In general terms, these findings were mirrored by the difficulties experienced by the first consensus group in trying to reach agreement on the French wording of the items and response choices. Mean ratings of difficulty ranged from 0 to 60 for the items and from 0 to 27 for the response choices.
Quality of the Canadian French translation
The quality of translation of the items and responses was rated on a scale from 0 (not at all perfect) to 100 (perfect). In terms of clarity, scores ranged from 78 to 100, with a mean of 95.1; "common language" scores ranged from 70 to 100, with a mean of 98.2, and "conceptual equivalence" scores ranged from 45 to 100, with a mean of 92.1. For the quality of the response choices, the means of one item related to "clarity" and 2 items related to "common language" fell below 90. "Conceptual equivalence" was rated above 90 for every response choice. When a perfect score was not awarded, the raters sometimes wrote comments: i.e., "activités énergétiques are not 'vigorous activities'"; "soulever is better than lever." The comments were discussed and necessary modifications were made at the second consensus meeting.
Comments from francophone patients and from the francophone subjects with low educational levels who tested the form were infrequent but were incorporated if appropriate.

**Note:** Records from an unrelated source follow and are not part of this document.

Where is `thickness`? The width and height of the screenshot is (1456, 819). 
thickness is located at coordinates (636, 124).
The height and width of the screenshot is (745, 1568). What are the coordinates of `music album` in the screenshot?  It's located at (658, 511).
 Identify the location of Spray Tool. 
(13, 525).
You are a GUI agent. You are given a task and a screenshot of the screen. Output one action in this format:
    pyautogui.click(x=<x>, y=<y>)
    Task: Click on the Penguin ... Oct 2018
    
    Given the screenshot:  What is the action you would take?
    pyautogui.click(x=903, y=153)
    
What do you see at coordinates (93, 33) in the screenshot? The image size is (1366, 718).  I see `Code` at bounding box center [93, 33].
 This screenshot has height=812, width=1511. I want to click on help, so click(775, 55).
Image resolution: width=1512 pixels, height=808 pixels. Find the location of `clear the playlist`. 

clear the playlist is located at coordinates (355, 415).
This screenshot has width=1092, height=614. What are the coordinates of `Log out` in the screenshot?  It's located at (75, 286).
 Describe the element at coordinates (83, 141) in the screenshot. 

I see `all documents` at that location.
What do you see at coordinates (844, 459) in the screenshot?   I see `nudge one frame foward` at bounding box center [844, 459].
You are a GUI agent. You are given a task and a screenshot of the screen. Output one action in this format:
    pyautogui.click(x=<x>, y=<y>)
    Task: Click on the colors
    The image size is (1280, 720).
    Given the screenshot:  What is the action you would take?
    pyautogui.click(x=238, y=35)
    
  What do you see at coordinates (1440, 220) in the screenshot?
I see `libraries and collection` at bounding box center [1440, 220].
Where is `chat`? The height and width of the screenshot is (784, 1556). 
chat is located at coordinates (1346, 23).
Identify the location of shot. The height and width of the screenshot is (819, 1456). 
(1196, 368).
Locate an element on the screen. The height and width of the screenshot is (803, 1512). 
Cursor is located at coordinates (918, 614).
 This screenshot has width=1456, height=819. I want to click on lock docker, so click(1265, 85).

Comparability of the backward translations
Both backward translations were judged to be acceptable by the US project team. However, 1 translation did not appear to be as close to the original US version as the other. In the less faithful backward translation, there were occasional problems: specific words (such as "strenuous" in referring to sports or "physical" in relation to health) were missing; an example was omitted; or an item was incorrectly phrased as a question rather than a statement. Nonetheless, both translations captured the intent of the US version and were generally equivalent in measuring the severity or frequency of the concept.
Canadian English version
All of the consensus panel members were in complete agreement that the words and idiomatic phrases in the US version of the SF-36 were clear and easily understandable to English-speaking Canadians. There were no conceptual problems with the use of the US version; even the examples were reflective of Canadian life. Therefore, we made no alterations to the US version, with the exception of changing "mile" to "kilometre" in question 3 ("Walking more than one mile"). This change was agreed upon after considerable discussion. Although the actual distances (1 mile v. 1 km) are different, the concept -- being able to walk quite a long way -- is the same.
Evaluation of responses
One hundred and six English-speaking and 99 French-speaking physical and occupational therapy students completed the survey form. Of the English-speaking students 88.7% were female and 11.3% male; on average they were 22.2 (standard deviation [SD] 3.2) years old and had completed 15.98 (SD 1.79) years of schooling. The French-speaking students were 76.3% female and 23.7% male; on average they were 21.6 (SD 2.1) years old and had finished 15.76 (SD 1.44) years of schooling. Of the students who completed the French form, 98% listed their mother tongue as French. Of those who answered the English survey, 73% stated that English was their native language; 25% listed their mother tongue as "other." Fifteen students (9 English-speaking and 6 French-speaking) were judged as probably not having understood the task on the basis of a pattern of disordinal or outlying responses; these students' responses were excluded from further analyses.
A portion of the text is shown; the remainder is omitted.